REQUIREMENT: Nothing in the data below may be left out; return all of it exactly.

RECORDS PROVIDED:
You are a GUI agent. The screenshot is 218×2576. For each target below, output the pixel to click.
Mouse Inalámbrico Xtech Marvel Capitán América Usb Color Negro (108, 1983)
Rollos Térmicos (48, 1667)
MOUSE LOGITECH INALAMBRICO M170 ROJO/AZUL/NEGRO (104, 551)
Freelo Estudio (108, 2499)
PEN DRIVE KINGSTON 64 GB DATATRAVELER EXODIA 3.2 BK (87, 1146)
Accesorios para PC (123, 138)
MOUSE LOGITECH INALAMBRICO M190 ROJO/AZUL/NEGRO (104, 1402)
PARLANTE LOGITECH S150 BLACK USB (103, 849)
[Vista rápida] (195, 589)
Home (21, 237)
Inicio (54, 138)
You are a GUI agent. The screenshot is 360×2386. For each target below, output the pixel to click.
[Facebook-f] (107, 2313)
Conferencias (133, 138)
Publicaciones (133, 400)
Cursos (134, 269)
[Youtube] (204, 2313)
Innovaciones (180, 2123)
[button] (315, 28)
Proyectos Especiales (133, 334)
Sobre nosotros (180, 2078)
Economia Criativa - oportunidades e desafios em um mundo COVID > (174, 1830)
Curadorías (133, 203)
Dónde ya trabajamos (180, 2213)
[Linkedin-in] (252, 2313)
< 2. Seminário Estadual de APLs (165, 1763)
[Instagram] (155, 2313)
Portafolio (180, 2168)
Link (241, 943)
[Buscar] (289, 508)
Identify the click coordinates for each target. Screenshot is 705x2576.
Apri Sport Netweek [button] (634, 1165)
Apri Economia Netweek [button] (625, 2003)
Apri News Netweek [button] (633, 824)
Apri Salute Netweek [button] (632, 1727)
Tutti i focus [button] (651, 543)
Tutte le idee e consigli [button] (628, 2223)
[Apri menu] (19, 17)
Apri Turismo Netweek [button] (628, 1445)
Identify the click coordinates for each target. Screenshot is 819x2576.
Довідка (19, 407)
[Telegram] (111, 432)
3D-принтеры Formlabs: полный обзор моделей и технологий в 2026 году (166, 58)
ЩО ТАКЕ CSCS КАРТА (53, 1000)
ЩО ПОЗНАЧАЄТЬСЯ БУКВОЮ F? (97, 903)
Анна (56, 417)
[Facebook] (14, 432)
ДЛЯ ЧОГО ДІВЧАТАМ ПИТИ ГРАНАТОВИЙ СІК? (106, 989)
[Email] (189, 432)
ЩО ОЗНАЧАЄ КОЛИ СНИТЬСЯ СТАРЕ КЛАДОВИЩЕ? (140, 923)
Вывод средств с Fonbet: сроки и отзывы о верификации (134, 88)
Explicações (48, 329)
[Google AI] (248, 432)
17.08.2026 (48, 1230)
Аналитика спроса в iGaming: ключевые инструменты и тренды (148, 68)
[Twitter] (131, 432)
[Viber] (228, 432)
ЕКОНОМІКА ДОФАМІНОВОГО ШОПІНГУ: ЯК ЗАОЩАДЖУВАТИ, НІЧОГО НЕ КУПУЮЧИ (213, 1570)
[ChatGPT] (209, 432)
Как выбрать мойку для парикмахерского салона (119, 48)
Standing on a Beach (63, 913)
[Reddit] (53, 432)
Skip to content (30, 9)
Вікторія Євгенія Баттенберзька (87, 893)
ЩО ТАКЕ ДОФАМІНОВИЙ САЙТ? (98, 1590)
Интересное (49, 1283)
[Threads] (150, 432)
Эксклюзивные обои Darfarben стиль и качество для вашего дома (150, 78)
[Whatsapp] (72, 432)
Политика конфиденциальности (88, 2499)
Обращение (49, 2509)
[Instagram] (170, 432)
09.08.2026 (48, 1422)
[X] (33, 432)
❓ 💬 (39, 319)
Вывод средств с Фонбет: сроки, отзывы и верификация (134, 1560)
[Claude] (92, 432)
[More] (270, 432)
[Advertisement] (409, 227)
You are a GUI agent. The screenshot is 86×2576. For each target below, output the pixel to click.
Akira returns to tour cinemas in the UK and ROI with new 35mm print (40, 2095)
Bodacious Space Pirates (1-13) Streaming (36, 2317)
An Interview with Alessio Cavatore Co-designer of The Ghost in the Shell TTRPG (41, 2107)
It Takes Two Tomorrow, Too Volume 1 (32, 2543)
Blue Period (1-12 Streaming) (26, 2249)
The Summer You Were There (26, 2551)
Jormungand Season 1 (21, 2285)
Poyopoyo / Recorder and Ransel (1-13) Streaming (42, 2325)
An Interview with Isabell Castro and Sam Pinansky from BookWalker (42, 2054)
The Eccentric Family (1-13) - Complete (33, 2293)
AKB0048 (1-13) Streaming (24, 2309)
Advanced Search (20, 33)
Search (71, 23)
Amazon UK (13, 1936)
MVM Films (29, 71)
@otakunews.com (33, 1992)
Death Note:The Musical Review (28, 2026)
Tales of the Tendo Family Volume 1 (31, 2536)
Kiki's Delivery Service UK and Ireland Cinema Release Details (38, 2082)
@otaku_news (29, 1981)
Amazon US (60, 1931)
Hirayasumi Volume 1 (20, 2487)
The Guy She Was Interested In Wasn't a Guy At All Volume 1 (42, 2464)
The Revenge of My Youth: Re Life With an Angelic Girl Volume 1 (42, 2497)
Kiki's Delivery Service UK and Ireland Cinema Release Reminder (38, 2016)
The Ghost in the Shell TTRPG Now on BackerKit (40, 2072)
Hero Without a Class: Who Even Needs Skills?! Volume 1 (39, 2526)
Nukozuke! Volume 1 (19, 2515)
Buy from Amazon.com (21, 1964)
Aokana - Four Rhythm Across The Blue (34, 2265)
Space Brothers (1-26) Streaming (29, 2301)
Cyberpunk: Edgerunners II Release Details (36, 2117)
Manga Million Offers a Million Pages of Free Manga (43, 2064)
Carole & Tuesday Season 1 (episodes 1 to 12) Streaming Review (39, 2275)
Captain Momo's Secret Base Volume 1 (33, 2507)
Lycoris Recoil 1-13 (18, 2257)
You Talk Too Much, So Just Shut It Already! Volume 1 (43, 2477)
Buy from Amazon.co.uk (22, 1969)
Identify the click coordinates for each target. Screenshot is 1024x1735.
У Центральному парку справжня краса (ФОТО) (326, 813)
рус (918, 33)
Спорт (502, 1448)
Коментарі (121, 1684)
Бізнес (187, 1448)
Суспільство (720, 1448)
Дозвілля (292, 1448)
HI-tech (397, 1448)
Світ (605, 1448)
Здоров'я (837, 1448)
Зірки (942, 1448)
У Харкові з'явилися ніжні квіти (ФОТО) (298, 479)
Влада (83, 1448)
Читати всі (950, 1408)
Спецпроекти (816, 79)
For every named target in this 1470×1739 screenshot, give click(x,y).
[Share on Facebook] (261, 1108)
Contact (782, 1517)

REPLY TO THE TASK:
You are a GUI agent. The screenshot is 218×2576. For each target below, output the pixel to click.
Mouse Inalámbrico Xtech Marvel Capitán América Usb Color Negro (108, 1983)
Rollos Térmicos (48, 1667)
MOUSE LOGITECH INALAMBRICO M170 ROJO/AZUL/NEGRO (104, 551)
Freelo Estudio (108, 2499)
PEN DRIVE KINGSTON 64 GB DATATRAVELER EXODIA 3.2 BK (87, 1146)
Accesorios para PC (123, 138)
MOUSE LOGITECH INALAMBRICO M190 ROJO/AZUL/NEGRO (104, 1402)
PARLANTE LOGITECH S150 BLACK USB (103, 849)
[Vista rápida] (195, 589)
Home (21, 237)
Inicio (54, 138)
You are a GUI agent. The screenshot is 360×2386. For each target below, output the pixel to click.
[Facebook-f] (107, 2313)
Conferencias (133, 138)
Publicaciones (133, 400)
Cursos (134, 269)
[Youtube] (204, 2313)
Innovaciones (180, 2123)
[button] (315, 28)
Proyectos Especiales (133, 334)
Sobre nosotros (180, 2078)
Economia Criativa - oportunidades e desafios em um mundo COVID > (174, 1830)
Curadorías (133, 203)
Dónde ya trabajamos (180, 2213)
[Linkedin-in] (252, 2313)
< 2. Seminário Estadual de APLs (165, 1763)
[Instagram] (155, 2313)
Portafolio (180, 2168)
Link (241, 943)
[Buscar] (289, 508)
Identify the click coordinates for each target. Screenshot is 705x2576.
Apri Sport Netweek [button] (634, 1165)
Apri Economia Netweek [button] (625, 2003)
Apri News Netweek [button] (633, 824)
Apri Salute Netweek [button] (632, 1727)
Tutti i focus [button] (651, 543)
Tutte le idee e consigli [button] (628, 2223)
[Apri menu] (19, 17)
Apri Turismo Netweek [button] (628, 1445)
Identify the click coordinates for each target. Screenshot is 819x2576.
Довідка (19, 407)
[Telegram] (111, 432)
3D-принтеры Formlabs: полный обзор моделей и технологий в 2026 году (166, 58)
ЩО ТАКЕ CSCS КАРТА (53, 1000)
ЩО ПОЗНАЧАЄТЬСЯ БУКВОЮ F? (97, 903)
Анна (56, 417)
[Facebook] (14, 432)
ДЛЯ ЧОГО ДІВЧАТАМ ПИТИ ГРАНАТОВИЙ СІК? (106, 989)
[Email] (189, 432)
ЩО ОЗНАЧАЄ КОЛИ СНИТЬСЯ СТАРЕ КЛАДОВИЩЕ? (140, 923)
Вывод средств с Fonbet: сроки и отзывы о верификации (134, 88)
Explicações (48, 329)
[Google AI] (248, 432)
17.08.2026 (48, 1230)
Аналитика спроса в iGaming: ключевые инструменты и тренды (148, 68)
[Twitter] (131, 432)
[Viber] (228, 432)
ЕКОНОМІКА ДОФАМІНОВОГО ШОПІНГУ: ЯК ЗАОЩАДЖУВАТИ, НІЧОГО НЕ КУПУЮЧИ (213, 1570)
[ChatGPT] (209, 432)
Как выбрать мойку для парикмахерского салона (119, 48)
Standing on a Beach (63, 913)
[Reddit] (53, 432)
Skip to content (30, 9)
Вікторія Євгенія Баттенберзька (87, 893)
ЩО ТАКЕ ДОФАМІНОВИЙ САЙТ? (98, 1590)
Интересное (49, 1283)
[Threads] (150, 432)
Эксклюзивные обои Darfarben стиль и качество для вашего дома (150, 78)
[Whatsapp] (72, 432)
Политика конфиденциальности (88, 2499)
Обращение (49, 2509)
[Instagram] (170, 432)
09.08.2026 (48, 1422)
[X] (33, 432)
❓ 💬 (39, 319)
Вывод средств с Фонбет: сроки, отзывы и верификация (134, 1560)
[Claude] (92, 432)
[More] (270, 432)
[Advertisement] (409, 227)
You are a GUI agent. The screenshot is 86×2576. For each target below, output the pixel to click.
Akira returns to tour cinemas in the UK and ROI with new 35mm print (40, 2095)
Bodacious Space Pirates (1-13) Streaming (36, 2317)
An Interview with Alessio Cavatore Co-designer of The Ghost in the Shell TTRPG (41, 2107)
It Takes Two Tomorrow, Too Volume 1 (32, 2543)
Blue Period (1-12 Streaming) (26, 2249)
The Summer You Were There (26, 2551)
Jormungand Season 1 (21, 2285)
Poyopoyo / Recorder and Ransel (1-13) Streaming (42, 2325)
An Interview with Isabell Castro and Sam Pinansky from BookWalker (42, 2054)
The Eccentric Family (1-13) - Complete (33, 2293)
AKB0048 (1-13) Streaming (24, 2309)
Advanced Search (20, 33)
Search (71, 23)
Amazon UK (13, 1936)
MVM Films (29, 71)
@otakunews.com (33, 1992)
Death Note:The Musical Review (28, 2026)
Tales of the Tendo Family Volume 1 (31, 2536)
Kiki's Delivery Service UK and Ireland Cinema Release Details (38, 2082)
@otaku_news (29, 1981)
Amazon US (60, 1931)
Hirayasumi Volume 1 (20, 2487)
The Guy She Was Interested In Wasn't a Guy At All Volume 1 (42, 2464)
The Revenge of My Youth: Re Life With an Angelic Girl Volume 1 (42, 2497)
Kiki's Delivery Service UK and Ireland Cinema Release Reminder (38, 2016)
The Ghost in the Shell TTRPG Now on BackerKit (40, 2072)
Hero Without a Class: Who Even Needs Skills?! Volume 1 (39, 2526)
Nukozuke! Volume 1 (19, 2515)
Buy from Amazon.com (21, 1964)
Aokana - Four Rhythm Across The Blue (34, 2265)
Space Brothers (1-26) Streaming (29, 2301)
Cyberpunk: Edgerunners II Release Details (36, 2117)
Manga Million Offers a Million Pages of Free Manga (43, 2064)
Carole & Tuesday Season 1 (episodes 1 to 12) Streaming Review (39, 2275)
Captain Momo's Secret Base Volume 1 (33, 2507)
Lycoris Recoil 1-13 (18, 2257)
You Talk Too Much, So Just Shut It Already! Volume 1 (43, 2477)
Buy from Amazon.co.uk (22, 1969)
Identify the click coordinates for each target. Screenshot is 1024x1735.
У Центральному парку справжня краса (ФОТО) (326, 813)
рус (918, 33)
Спорт (502, 1448)
Коментарі (121, 1684)
Бізнес (187, 1448)
Суспільство (720, 1448)
Дозвілля (292, 1448)
HI-tech (397, 1448)
Світ (605, 1448)
Здоров'я (837, 1448)
Зірки (942, 1448)
У Харкові з'явилися ніжні квіти (ФОТО) (298, 479)
Влада (83, 1448)
Читати всі (950, 1408)
Спецпроекти (816, 79)
For every named target in this 1470×1739 screenshot, give click(x,y).
[Share on Facebook] (261, 1108)
Contact (782, 1517)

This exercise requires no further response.